— GOAL OF THE EXERCISE —
Set down every line from the one with "The image size is (1568, 507)." to the end of the entries, both ends included, exactly as it reads and without pictures.

Data items:

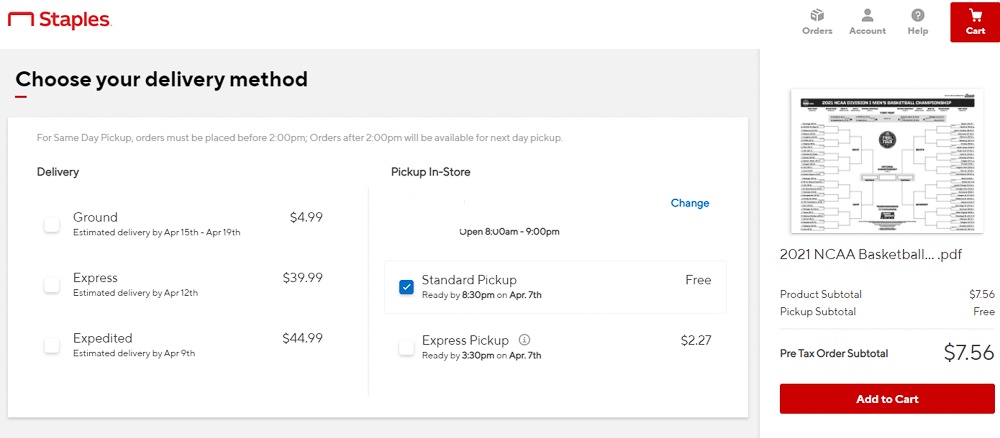Click the Express Pickup option label
The width and height of the screenshot is (1000, 438).
pyautogui.click(x=465, y=340)
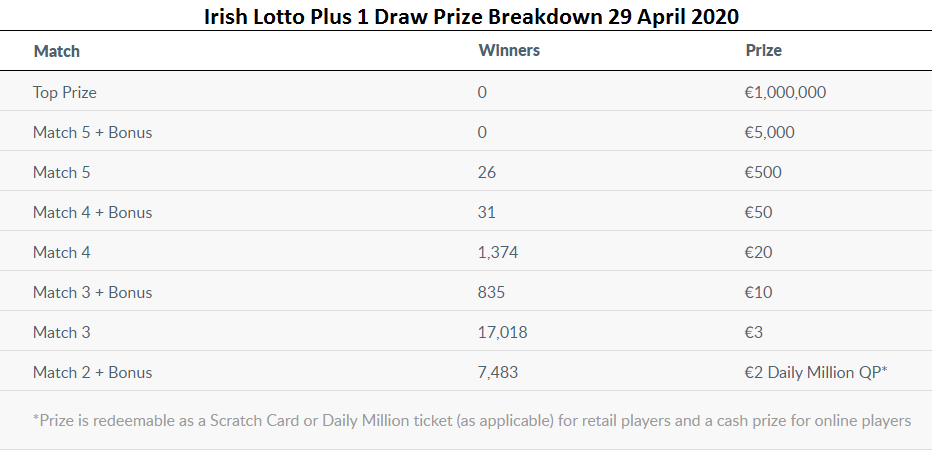Click the €1,000,000 prize amount
Viewport: 932px width, 454px height.
[785, 92]
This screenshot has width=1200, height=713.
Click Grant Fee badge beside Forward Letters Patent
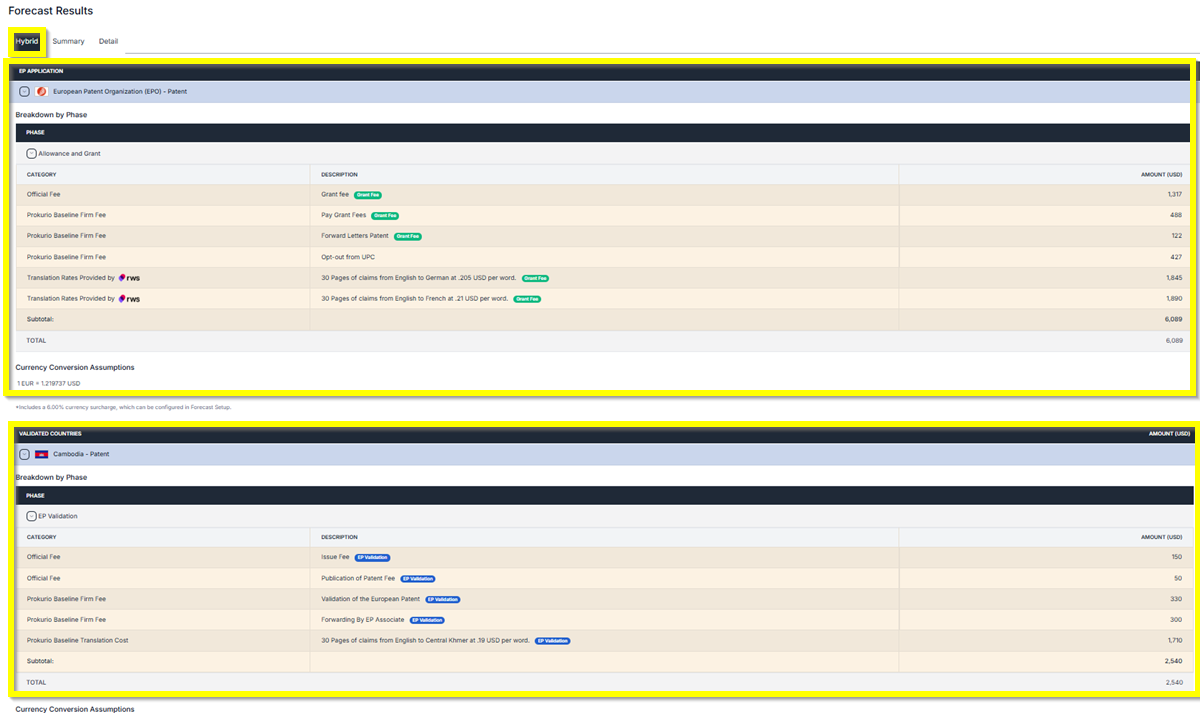coord(407,236)
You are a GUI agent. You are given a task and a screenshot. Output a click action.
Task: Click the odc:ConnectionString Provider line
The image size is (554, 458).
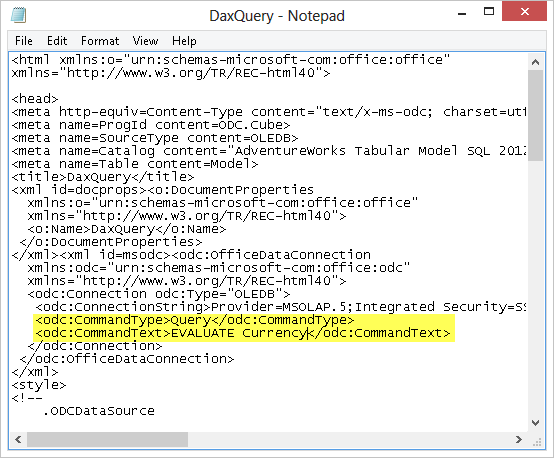coord(281,307)
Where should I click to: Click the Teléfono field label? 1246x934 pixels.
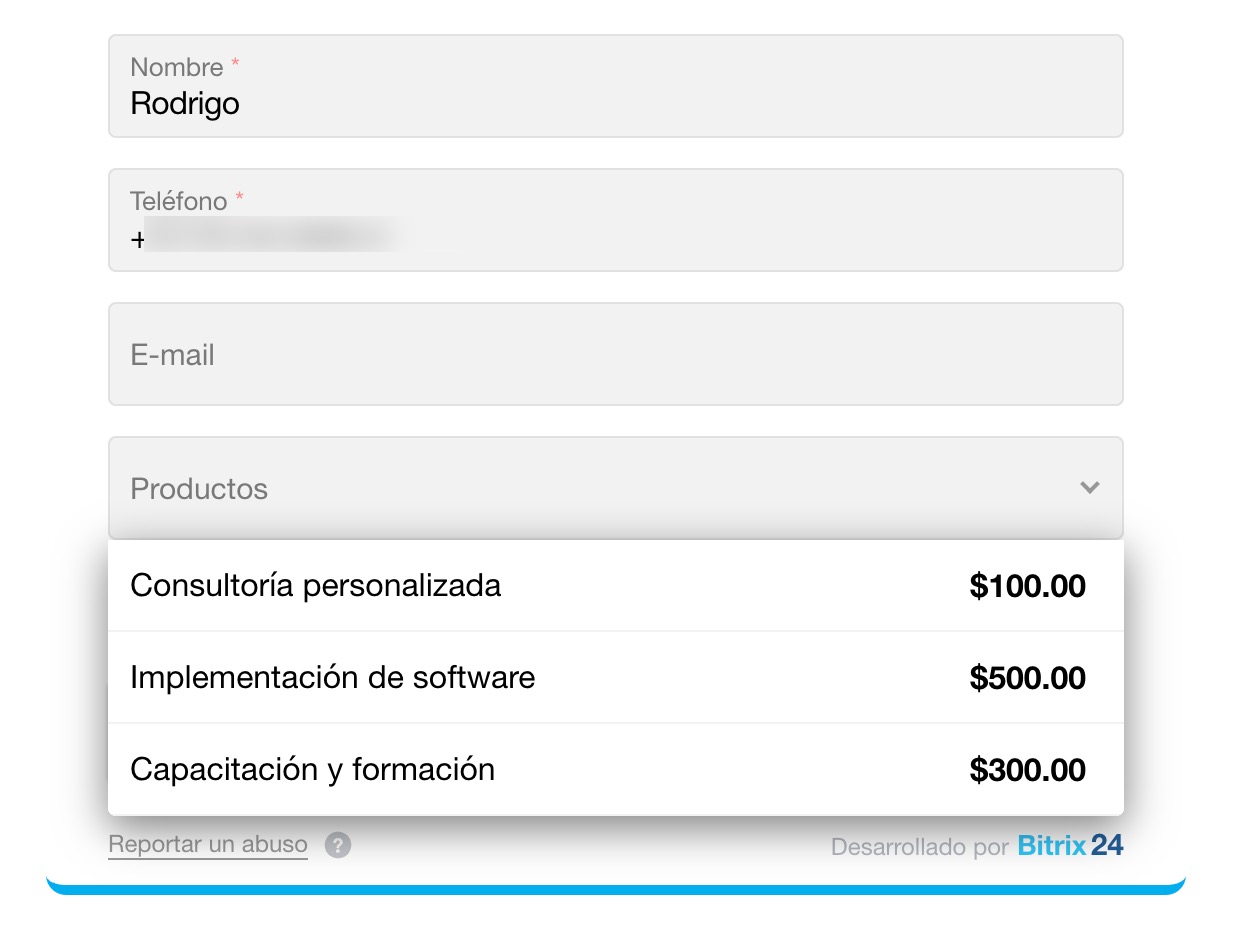pyautogui.click(x=179, y=201)
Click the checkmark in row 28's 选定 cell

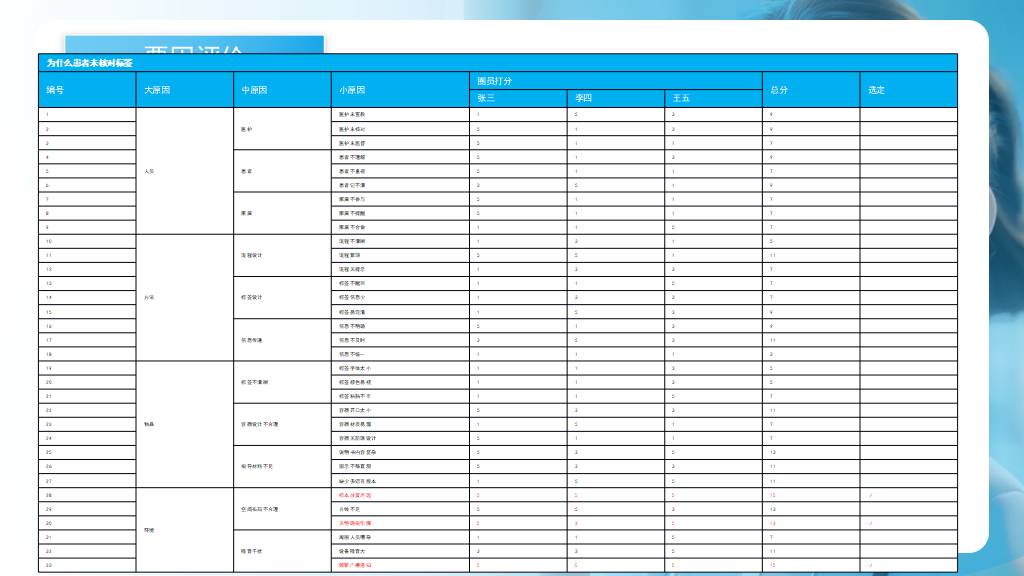(x=871, y=495)
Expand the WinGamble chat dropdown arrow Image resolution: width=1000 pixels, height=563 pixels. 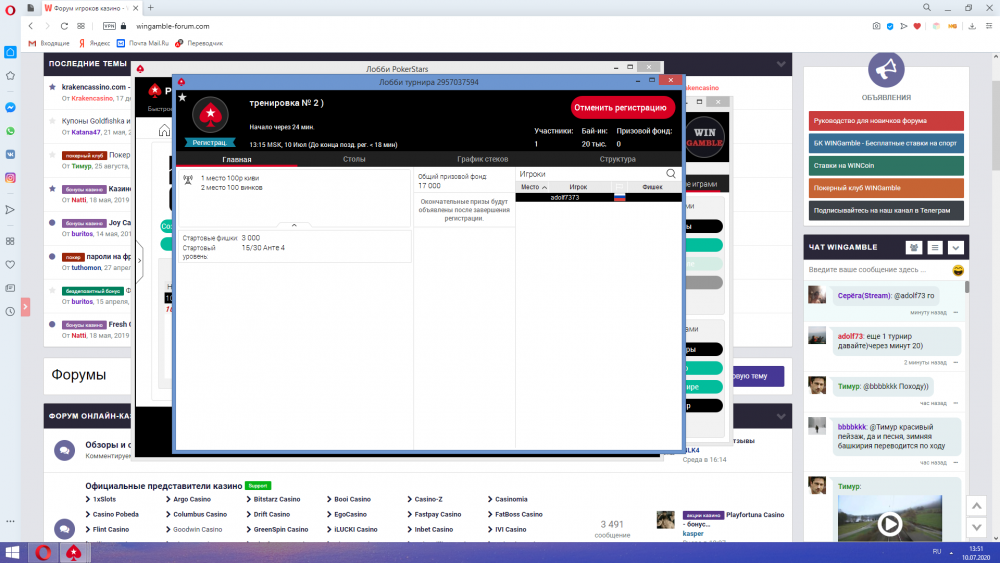[955, 247]
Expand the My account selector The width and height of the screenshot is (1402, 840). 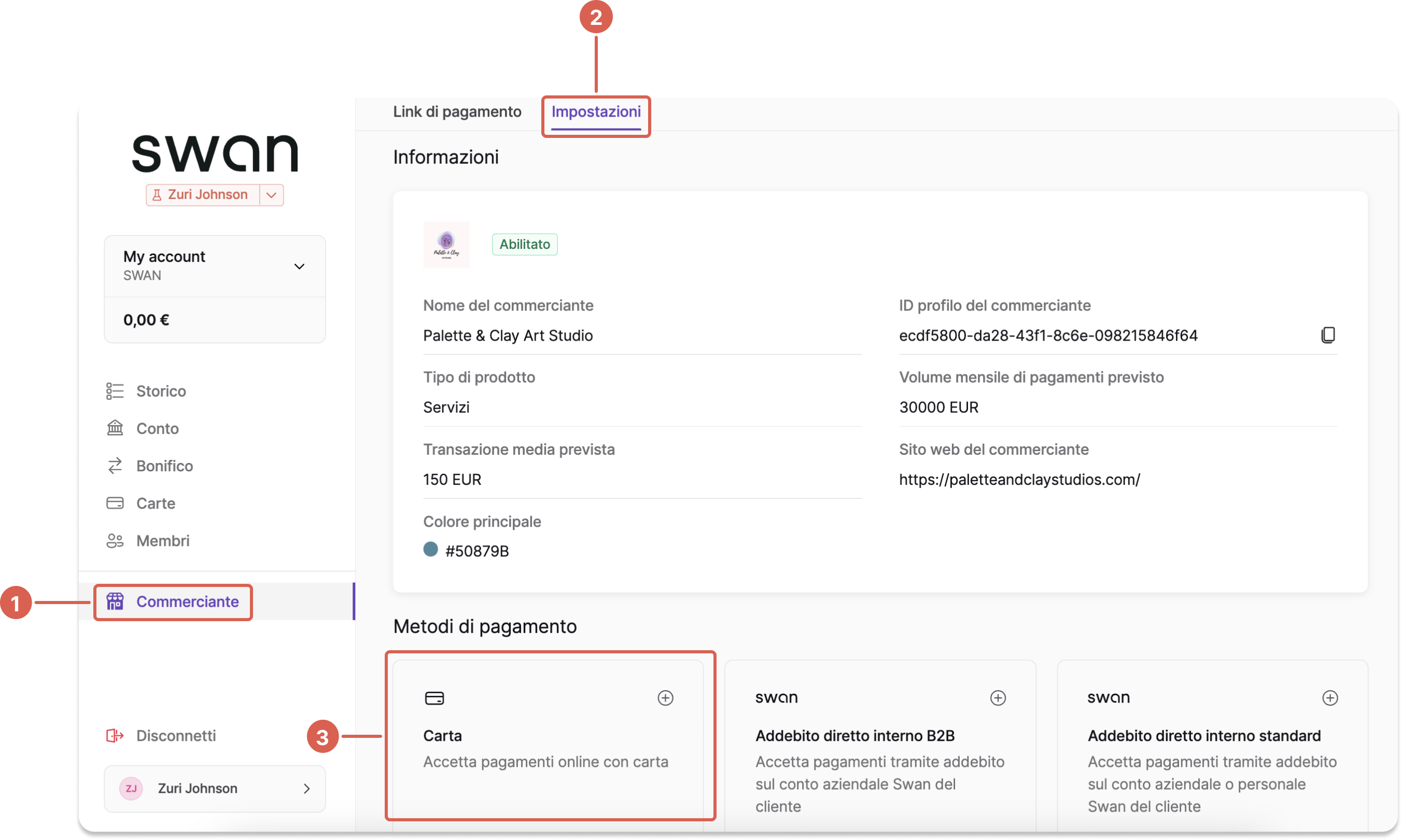(x=215, y=266)
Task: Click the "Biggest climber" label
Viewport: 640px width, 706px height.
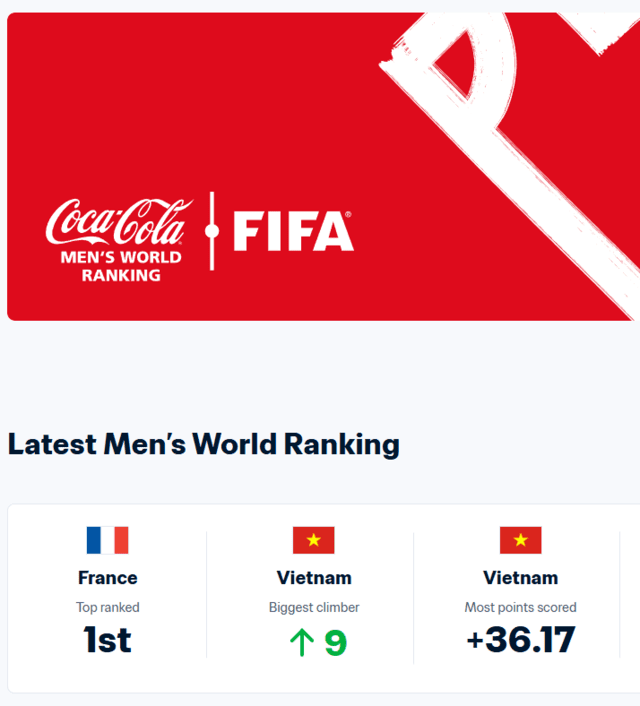Action: pos(314,607)
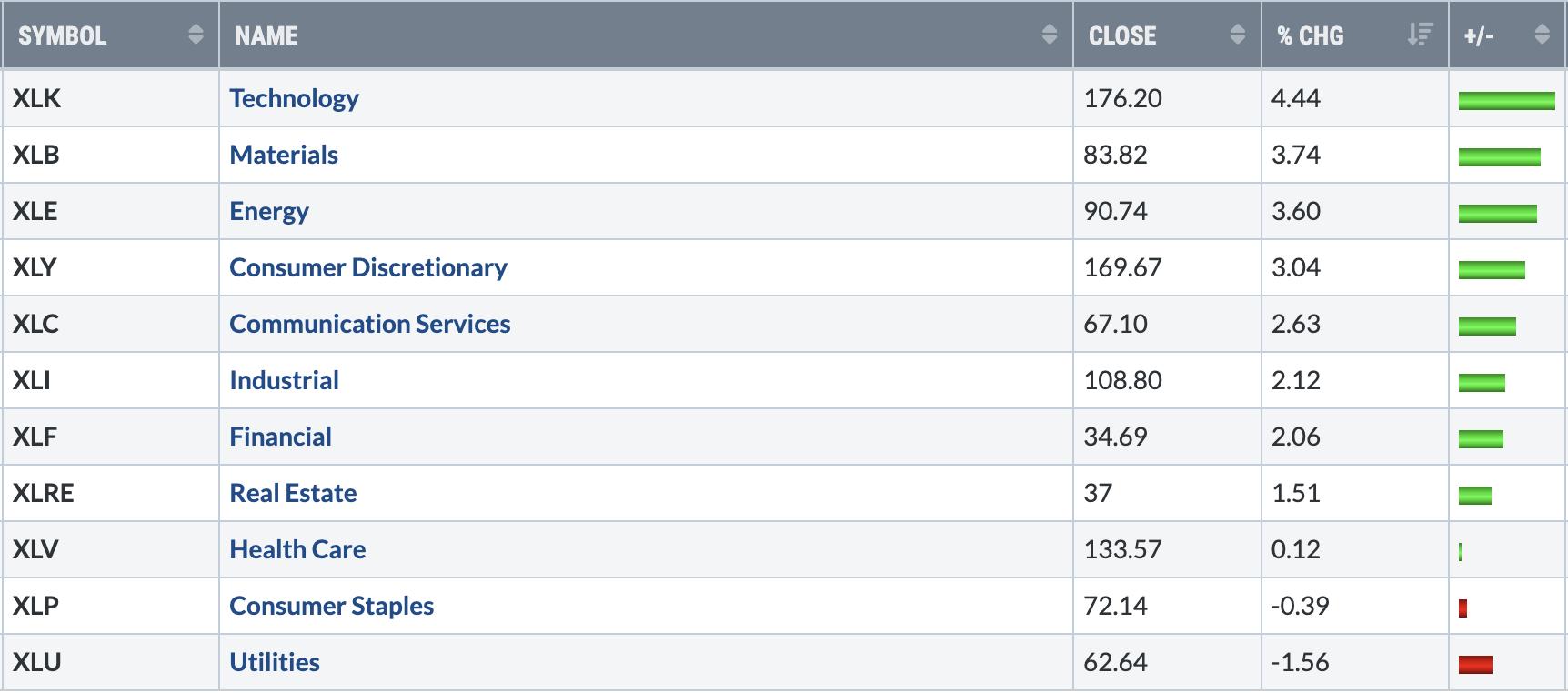Select the Communication Services link
Image resolution: width=1568 pixels, height=693 pixels.
[x=370, y=324]
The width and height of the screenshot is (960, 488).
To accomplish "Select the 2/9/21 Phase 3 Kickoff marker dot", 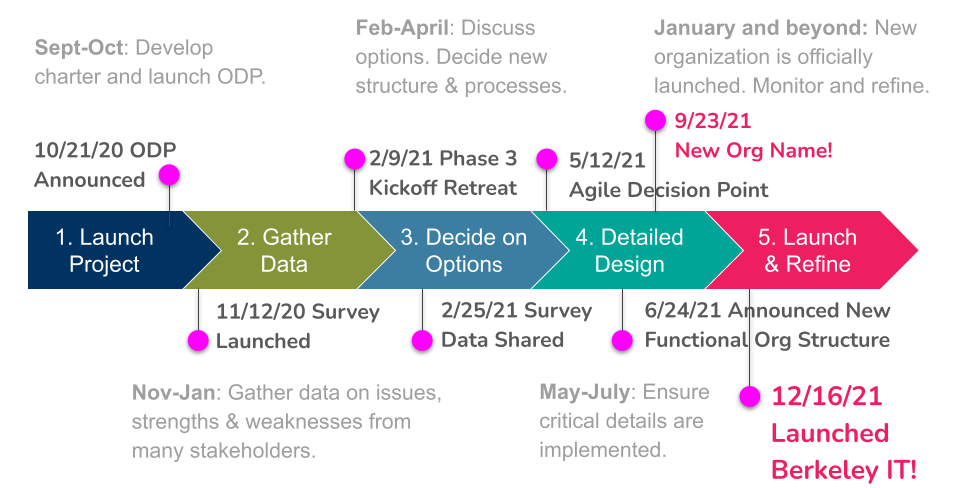I will (x=354, y=159).
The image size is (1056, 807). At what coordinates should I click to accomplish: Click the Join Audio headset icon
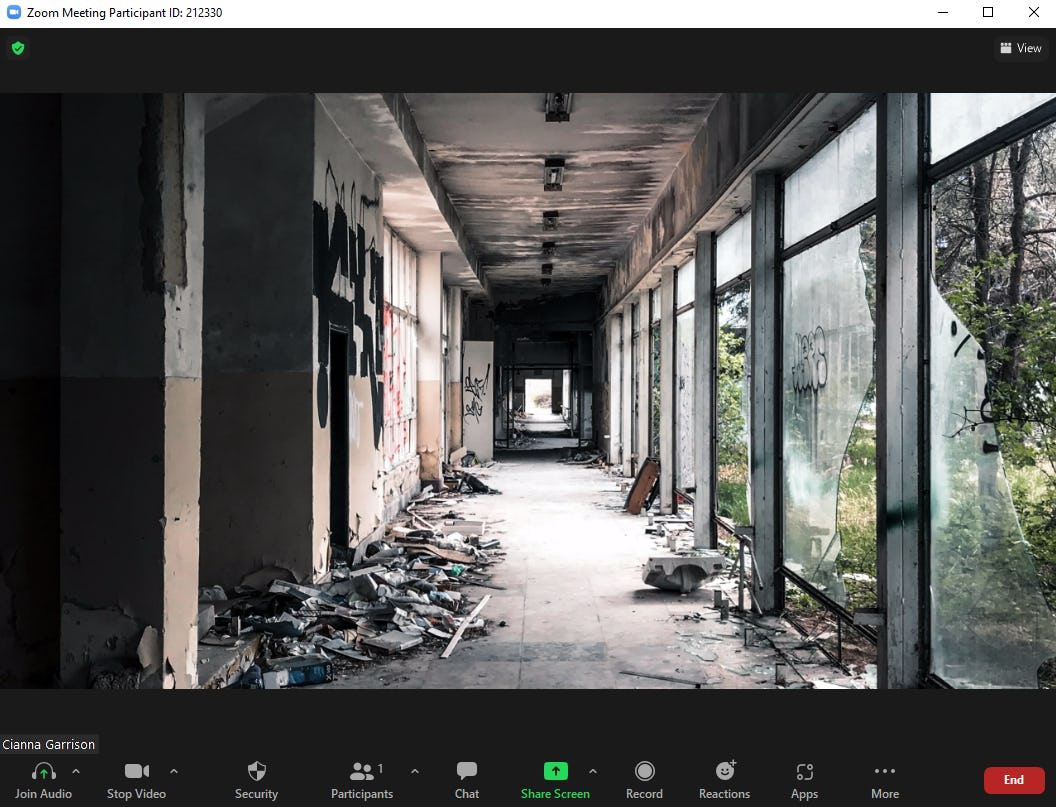click(x=41, y=771)
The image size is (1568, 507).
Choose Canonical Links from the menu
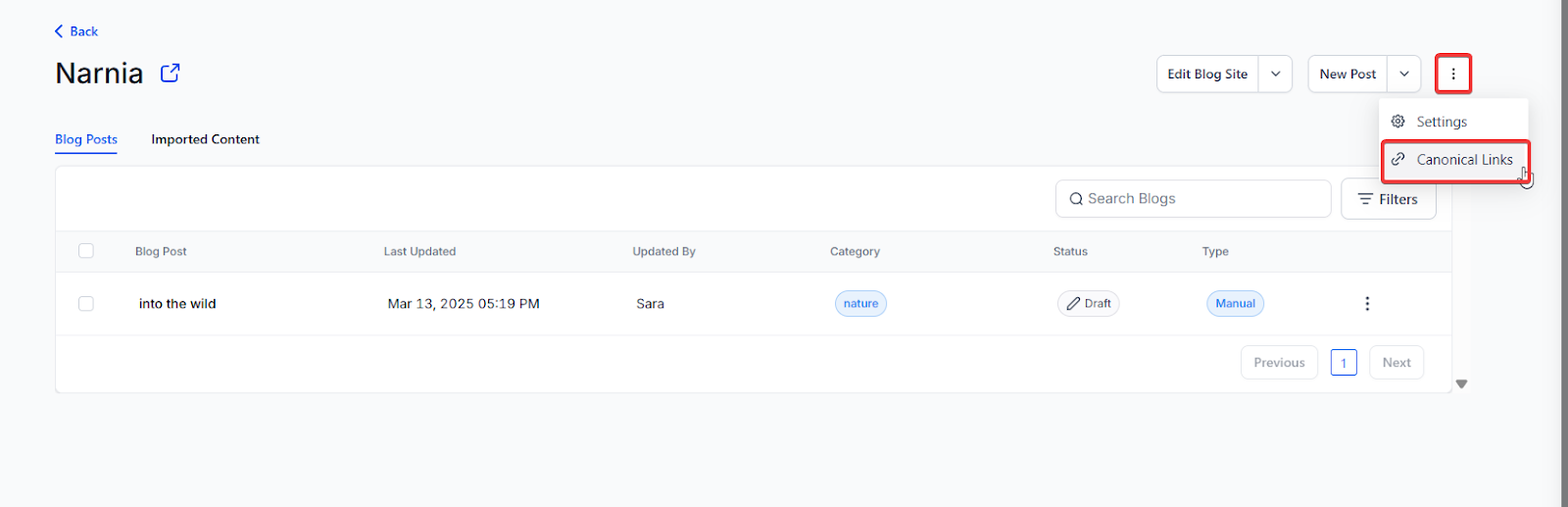pos(1464,160)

— EXPECTED ANSWER —
The image size is (1568, 507).
Choose Canonical Links from the menu
pos(1464,160)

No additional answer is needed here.